Fortunately, there is a better way.
The way to make good looking PDFs is to let the programmers do
what they are good at: writing code that manipulates data, and let
the graphic designers do what they are good at: making attractive
graphic designs. Flying Saucer and iText are tools that do this.
They let you render CSS stylesheets and XHTML, either static or
generated, directly to PDFs.
An Introduction to Flying Saucer and iText
Flying Saucer, which is the common name for the xhtmlrenderer project on
java.net, is an LGPLed Java library on java.net originally
created by me and continually developed by the java.net community.
Download it from the project page, or use the copy included with
this article's sample code (see Resources). Flying Saucer's primary purpose is to
render spec-compliant XHTML and CSS 2.1 to the screen as a Swing
component. Though it was originally intended for embedding markup
into desktop applications (things like the iTunes Music Store),
Flying Saucer has been extended work with iText as well. This makes
it very easy to render XHTML to PDFs, as well as to images and to the
screen. Flying Saucer requires Java 1.4 or higher.
iText is a PDF generation library created by Bruno
Lowagie and Paulo Soares, licensed under the LGPL and the Mozilla
Public License. You can download iText from its home page or use the copy
in the download bundle at the end of this article (see Resources). Using the iText API, you can produce
paragraphs, headers, or any other PDF feature. Since the PDF
imaging model is fairly similar to Java2D's model, Flying Saucer
and iText can easily work together to produce PDFs. In fact, the
PDF version of the Flying
Saucer user manual was itself produced using Flying Saucer and
iText.
Generating a Simple PDF
To get started, I'm going to show you how to render a very
simple HTML document as a PDF file. You can see in the
samples/firstdoc.xhtml file below that it's a plain XHTML
document (note the XHTML DTD in the header) and contains only a
single formatting rule: b { color: green; }. This
means the default HTML formatting for paragraphs and text will
apply, with the exception that all b elements will be
green.
<?xml version="1.0" encoding="UTF-8"?>
<!DOCTYPE html PUBLIC "-//W3C//DTD XHTML 1.0 Strict//EN"

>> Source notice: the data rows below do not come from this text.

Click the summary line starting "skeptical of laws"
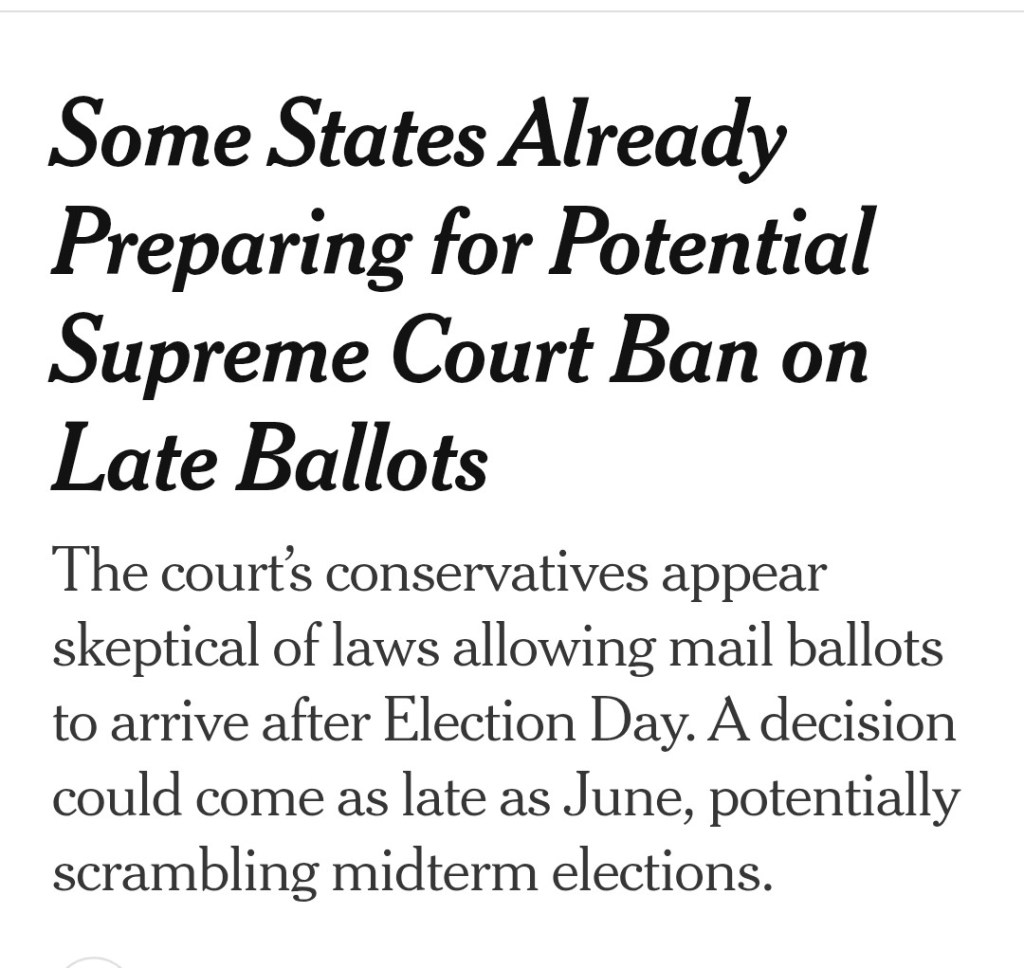 tap(497, 649)
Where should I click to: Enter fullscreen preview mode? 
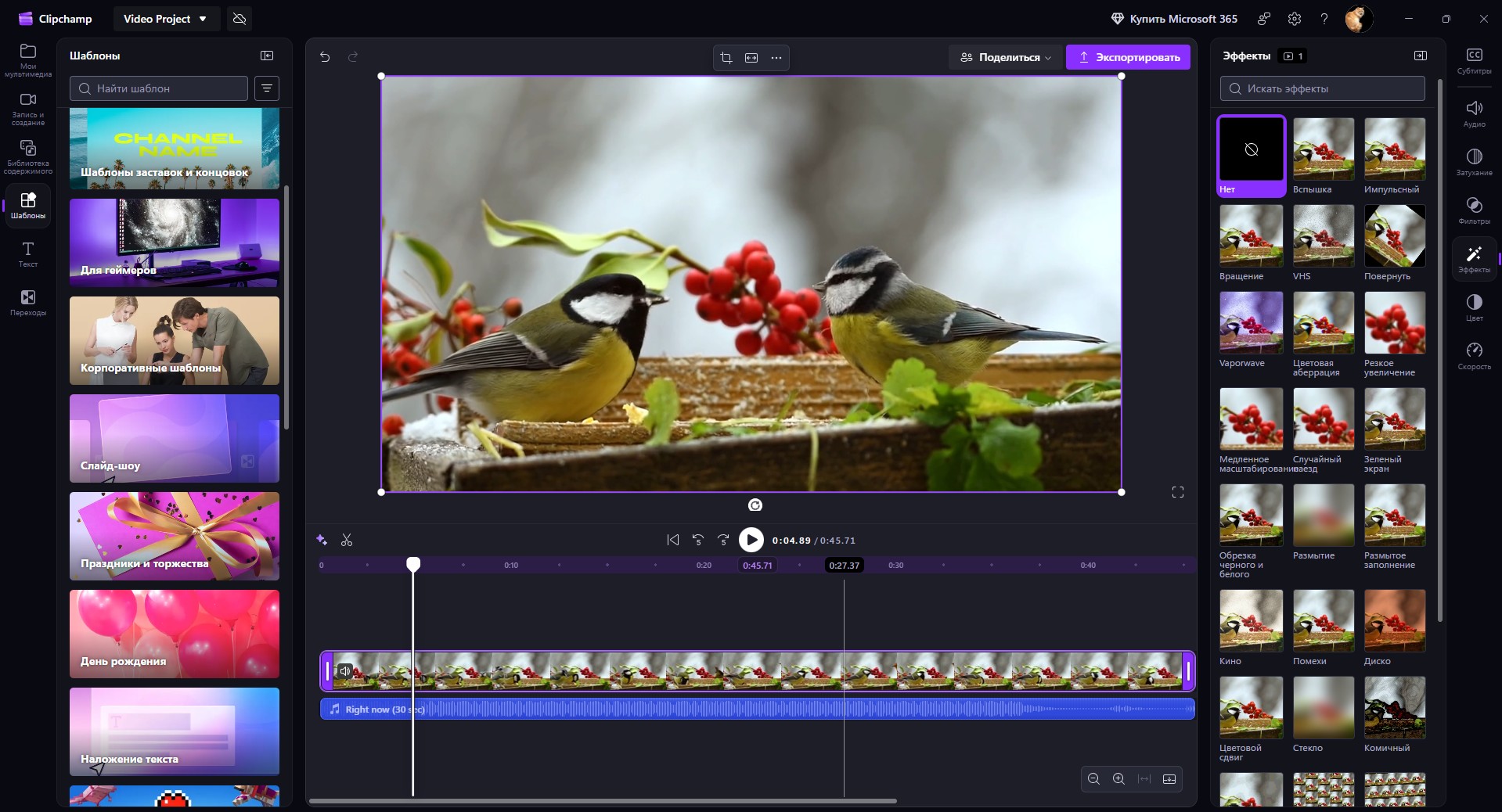click(1177, 492)
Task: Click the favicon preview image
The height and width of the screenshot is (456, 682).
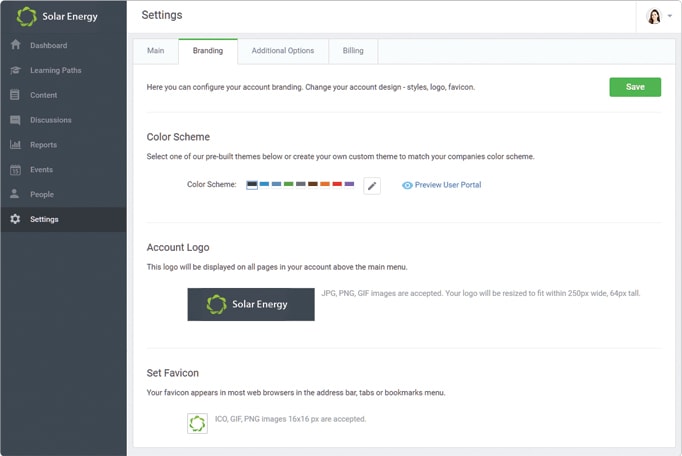Action: click(197, 423)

"http://www.w3.org/TR/xhtml1/DTD/xhtml1-strict.dtd">
<html xmlns="http://www.w3.org/1999/xhtml">
<head>
<title>My First Document</title>
<style type="text/css"> b { color: green; } </style>
</head>
<body>
<p>
<b>Greetings Earthlings!</b>
We've come for your Java.
</p>
</body>
</html>
Now that we have a document, we need code to produce the PDF. The
FirstDoc.java file below is the simplest possible way to
render a PDF document.
package flyingsaucerpdf;
import java.io.*;
import com.lowagie.text.DocumentException;
import org.xhtmlrenderer.pdf.ITextRenderer;
public class FirstDoc {
public static void main(String[] args)
throws IOException, DocumentException {
String inputFile = "samples/firstdoc.xhtml";
String url = new File(inputFile).toURI().toURL().toString();
String outputFile = "firstdoc.pdf";
OutputStream os = new FileOutputStream(outputFile);
ITextRenderer renderer = new ITextRenderer();
renderer.setDocument(url);
renderer.layout();
renderer.createPDF(os);
os.close();
}
}
There are two main parts to the code. First it prepares the
input and output files. Since Flying Saucer deals with input URLs,
the code above converts a local file string into a
file:// URL using the File class. The
output document is just a FileOutputStream that
writes to the firstdoc.pdf file in the current working
directory.
The second part of the code creates a new
ITextRenderer object. This is the Flying Saucer class
that knows how to render PDFs using iText. You must first set the
document property of the renderer using the
setDocument(String) method. There are other methods
for setting the document using URLs and W3C DOM objects. Once the
document is installed you must call layout() to
perform the actual layout of the document and then
createPDF() to draw the document into a PDF file on
disk.
To compile and run this code you need the Flying Saucer .jar,
core-renderer.jar. For this article I am using a recent
development build (R7 HEAD). R7 final should be out in
a few weeks, perhaps by the time you read this. I chose to use a recent
R7 build instead of the year-old R6 because R7 has a rewritten CSS
parser, better table support, and of course, many, many bugfixes.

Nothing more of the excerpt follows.